== Supplied data ==
_ _ _
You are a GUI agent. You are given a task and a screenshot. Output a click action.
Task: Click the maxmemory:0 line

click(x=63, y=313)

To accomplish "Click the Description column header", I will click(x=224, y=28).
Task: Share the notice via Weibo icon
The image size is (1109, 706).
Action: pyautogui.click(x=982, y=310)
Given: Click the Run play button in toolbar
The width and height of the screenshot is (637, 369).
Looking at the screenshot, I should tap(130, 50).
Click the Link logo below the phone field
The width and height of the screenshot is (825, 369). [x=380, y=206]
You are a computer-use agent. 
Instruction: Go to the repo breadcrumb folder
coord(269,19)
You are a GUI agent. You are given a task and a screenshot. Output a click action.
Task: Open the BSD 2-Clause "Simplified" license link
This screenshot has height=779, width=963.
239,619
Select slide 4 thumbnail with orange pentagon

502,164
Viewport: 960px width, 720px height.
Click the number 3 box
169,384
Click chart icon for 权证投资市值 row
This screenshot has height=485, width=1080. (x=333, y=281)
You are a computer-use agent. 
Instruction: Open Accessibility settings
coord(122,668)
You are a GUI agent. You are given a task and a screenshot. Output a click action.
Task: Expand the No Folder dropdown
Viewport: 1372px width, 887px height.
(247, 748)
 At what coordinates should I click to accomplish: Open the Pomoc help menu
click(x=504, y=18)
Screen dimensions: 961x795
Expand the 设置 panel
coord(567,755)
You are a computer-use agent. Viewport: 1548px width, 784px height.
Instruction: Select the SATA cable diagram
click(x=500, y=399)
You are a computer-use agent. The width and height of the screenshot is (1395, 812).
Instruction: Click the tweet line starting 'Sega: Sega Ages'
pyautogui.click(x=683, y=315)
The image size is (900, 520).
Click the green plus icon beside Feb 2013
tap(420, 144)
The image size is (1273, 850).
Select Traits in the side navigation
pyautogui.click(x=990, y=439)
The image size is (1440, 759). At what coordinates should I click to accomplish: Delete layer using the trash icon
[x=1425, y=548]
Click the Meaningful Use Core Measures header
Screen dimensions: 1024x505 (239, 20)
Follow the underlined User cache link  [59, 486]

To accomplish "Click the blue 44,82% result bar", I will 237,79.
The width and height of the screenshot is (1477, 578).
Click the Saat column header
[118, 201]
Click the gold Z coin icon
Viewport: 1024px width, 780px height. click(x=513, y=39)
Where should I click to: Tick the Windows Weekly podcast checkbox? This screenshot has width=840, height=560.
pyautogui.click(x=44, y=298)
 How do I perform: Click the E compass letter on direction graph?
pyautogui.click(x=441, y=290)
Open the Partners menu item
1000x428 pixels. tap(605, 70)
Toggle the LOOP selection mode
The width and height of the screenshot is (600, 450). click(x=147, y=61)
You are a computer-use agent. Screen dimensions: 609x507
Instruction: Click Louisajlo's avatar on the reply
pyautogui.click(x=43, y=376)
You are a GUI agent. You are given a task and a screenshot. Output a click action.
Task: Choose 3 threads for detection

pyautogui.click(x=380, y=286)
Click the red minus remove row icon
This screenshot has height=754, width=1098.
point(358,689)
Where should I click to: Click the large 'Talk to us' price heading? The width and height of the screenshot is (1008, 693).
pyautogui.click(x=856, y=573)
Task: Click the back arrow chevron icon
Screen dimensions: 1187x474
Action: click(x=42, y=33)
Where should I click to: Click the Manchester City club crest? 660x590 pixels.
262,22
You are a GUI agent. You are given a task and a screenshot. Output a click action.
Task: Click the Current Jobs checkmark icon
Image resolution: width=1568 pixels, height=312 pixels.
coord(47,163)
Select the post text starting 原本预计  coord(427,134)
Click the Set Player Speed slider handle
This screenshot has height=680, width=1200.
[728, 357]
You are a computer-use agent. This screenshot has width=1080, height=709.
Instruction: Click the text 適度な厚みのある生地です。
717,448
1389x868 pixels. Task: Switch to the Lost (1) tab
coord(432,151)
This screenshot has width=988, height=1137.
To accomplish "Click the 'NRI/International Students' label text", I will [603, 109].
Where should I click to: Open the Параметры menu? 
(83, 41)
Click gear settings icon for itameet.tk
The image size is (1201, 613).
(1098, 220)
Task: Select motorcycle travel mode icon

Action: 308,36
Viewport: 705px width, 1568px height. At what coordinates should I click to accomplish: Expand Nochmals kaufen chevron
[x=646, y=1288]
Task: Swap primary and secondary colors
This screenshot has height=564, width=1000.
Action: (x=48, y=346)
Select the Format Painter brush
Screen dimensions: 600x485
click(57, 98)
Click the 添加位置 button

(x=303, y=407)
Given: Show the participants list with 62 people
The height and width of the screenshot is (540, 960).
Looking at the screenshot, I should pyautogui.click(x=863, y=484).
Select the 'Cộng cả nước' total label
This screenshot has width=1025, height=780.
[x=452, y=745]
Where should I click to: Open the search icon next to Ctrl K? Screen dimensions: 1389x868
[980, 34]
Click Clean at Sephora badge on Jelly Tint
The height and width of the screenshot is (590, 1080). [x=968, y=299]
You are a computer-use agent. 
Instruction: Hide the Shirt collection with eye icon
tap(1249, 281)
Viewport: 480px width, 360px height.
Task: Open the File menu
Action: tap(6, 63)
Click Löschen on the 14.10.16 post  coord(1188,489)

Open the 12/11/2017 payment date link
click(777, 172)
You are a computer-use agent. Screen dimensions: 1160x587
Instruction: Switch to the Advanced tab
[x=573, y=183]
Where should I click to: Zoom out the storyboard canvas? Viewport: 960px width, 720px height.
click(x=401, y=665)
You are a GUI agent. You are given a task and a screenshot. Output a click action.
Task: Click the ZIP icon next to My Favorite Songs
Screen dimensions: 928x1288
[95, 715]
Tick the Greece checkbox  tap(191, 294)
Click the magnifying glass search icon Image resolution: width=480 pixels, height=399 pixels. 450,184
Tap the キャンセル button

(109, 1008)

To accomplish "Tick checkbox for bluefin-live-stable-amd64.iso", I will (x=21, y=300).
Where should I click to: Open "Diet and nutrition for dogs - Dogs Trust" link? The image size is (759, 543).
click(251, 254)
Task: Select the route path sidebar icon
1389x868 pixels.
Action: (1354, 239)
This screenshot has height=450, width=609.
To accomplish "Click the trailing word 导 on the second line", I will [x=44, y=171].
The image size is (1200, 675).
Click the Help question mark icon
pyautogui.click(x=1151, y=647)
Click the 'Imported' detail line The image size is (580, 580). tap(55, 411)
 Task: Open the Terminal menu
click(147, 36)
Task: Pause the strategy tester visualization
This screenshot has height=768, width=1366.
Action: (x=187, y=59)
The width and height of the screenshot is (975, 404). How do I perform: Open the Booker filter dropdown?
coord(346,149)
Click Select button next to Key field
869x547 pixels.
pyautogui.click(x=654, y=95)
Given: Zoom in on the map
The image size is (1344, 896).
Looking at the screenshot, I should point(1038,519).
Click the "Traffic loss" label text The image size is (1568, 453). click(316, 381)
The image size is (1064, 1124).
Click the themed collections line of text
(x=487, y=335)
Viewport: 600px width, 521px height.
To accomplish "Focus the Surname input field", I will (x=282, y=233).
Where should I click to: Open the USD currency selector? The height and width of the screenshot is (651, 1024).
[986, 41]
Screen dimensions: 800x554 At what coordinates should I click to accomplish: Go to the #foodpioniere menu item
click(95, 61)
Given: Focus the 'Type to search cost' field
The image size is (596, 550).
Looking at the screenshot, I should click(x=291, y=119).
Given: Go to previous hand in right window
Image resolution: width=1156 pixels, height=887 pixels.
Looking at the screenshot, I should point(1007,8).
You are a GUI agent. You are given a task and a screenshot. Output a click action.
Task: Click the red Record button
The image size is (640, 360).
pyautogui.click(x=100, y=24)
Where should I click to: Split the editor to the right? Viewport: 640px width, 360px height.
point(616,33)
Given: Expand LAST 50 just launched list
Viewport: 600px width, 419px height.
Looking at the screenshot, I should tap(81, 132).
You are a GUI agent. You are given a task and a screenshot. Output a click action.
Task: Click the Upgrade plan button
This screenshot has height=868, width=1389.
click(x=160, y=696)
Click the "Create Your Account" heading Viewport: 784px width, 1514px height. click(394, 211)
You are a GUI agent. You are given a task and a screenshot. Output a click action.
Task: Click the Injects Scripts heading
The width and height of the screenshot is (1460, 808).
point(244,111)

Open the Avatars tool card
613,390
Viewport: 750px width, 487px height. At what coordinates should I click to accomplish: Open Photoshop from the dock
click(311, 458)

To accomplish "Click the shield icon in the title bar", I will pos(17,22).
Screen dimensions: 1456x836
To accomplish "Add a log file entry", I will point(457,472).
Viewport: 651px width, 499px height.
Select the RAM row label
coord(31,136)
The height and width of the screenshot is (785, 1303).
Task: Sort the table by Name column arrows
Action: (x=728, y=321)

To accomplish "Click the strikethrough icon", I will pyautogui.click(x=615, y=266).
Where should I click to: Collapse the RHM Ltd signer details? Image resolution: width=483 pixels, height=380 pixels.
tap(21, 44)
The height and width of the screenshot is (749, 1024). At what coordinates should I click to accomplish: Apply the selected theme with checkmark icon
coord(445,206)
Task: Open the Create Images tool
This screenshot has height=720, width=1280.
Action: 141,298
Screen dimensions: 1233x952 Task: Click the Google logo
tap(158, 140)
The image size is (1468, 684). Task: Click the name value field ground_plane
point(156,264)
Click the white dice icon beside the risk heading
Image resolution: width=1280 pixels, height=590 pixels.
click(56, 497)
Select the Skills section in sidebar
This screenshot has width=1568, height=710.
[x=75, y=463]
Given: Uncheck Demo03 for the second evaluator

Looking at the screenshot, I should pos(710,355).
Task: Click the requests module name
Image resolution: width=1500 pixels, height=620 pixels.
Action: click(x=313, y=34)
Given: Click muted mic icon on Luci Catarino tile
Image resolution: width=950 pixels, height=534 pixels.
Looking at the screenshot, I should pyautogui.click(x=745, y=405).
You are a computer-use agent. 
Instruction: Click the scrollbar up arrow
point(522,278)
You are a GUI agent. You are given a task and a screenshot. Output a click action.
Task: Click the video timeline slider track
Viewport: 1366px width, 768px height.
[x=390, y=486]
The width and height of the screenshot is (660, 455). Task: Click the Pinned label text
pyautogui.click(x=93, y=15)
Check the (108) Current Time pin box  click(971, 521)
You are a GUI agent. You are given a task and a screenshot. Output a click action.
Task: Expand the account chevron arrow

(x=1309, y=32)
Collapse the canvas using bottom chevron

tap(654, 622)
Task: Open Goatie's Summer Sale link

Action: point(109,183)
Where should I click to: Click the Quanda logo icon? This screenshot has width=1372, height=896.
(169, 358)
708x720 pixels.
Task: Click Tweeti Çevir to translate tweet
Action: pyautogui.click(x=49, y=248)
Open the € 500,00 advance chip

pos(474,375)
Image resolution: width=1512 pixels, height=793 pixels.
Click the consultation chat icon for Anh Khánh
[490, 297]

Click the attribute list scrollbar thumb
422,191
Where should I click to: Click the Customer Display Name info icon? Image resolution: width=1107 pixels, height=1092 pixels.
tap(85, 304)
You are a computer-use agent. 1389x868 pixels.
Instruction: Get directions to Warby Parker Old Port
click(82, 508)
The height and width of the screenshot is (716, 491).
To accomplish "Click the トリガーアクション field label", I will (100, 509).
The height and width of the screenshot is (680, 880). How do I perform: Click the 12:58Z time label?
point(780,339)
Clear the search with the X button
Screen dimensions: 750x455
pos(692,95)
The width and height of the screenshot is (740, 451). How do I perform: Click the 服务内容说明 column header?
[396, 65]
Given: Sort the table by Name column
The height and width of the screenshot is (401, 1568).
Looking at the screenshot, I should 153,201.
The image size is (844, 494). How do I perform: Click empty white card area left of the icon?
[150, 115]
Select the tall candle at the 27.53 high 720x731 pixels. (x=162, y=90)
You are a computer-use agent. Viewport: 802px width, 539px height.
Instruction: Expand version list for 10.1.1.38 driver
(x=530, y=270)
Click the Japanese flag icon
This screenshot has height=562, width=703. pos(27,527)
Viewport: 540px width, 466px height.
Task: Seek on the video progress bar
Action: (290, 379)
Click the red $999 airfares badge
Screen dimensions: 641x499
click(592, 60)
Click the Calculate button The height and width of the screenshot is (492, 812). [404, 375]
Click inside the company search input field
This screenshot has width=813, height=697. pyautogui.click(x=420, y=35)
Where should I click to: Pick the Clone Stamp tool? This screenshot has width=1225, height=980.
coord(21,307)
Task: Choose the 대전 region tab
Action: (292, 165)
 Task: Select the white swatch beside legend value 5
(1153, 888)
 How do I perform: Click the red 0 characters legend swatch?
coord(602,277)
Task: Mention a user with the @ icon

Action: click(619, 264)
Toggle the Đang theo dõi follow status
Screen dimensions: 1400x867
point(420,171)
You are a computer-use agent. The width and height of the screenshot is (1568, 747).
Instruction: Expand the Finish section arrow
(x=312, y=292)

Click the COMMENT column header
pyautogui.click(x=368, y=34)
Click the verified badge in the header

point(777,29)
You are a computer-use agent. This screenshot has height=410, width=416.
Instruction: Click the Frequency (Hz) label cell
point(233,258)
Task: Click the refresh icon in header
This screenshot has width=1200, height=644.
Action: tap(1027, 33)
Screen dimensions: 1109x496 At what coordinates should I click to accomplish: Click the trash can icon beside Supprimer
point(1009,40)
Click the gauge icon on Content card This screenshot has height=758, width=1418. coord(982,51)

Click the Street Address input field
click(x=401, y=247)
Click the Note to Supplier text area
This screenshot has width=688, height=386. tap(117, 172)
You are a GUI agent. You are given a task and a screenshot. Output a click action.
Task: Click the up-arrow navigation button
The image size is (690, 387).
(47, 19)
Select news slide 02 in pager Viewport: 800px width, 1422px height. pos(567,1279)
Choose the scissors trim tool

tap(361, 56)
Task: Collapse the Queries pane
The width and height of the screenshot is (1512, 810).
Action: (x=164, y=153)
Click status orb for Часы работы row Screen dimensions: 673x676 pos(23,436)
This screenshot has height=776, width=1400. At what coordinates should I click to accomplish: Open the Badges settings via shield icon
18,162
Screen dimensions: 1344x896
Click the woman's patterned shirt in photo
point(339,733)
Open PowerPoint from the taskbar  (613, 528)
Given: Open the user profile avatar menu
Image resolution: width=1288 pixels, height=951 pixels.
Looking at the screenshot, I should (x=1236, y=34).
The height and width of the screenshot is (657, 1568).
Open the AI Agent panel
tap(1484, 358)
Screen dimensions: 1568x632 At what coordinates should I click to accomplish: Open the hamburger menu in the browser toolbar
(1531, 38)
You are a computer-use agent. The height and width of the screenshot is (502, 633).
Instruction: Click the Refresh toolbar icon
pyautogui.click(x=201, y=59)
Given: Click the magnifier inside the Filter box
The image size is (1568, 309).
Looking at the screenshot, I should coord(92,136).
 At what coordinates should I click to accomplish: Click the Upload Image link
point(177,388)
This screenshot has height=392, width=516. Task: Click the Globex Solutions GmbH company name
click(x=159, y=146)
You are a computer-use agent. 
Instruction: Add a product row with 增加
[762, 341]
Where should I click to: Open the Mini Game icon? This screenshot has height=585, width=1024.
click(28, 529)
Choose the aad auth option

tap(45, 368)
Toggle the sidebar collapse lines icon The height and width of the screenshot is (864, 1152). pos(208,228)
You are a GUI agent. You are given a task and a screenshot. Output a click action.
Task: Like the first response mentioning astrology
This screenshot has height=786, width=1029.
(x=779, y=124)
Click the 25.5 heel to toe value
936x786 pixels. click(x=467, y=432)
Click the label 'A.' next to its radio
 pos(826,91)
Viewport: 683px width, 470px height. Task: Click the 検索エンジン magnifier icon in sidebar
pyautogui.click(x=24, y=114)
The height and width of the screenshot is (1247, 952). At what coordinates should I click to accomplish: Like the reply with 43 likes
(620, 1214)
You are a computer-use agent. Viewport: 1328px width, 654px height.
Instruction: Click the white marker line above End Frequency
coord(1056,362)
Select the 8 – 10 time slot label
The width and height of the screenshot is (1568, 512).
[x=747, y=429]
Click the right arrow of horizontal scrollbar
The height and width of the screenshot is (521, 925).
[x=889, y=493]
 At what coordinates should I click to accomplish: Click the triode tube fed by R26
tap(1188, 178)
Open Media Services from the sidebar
_ _ _
== Your goal ==
Using the entries above, tally every line that holds the word "Focus". Answer with that number only.

== Solution for this exercise ==
2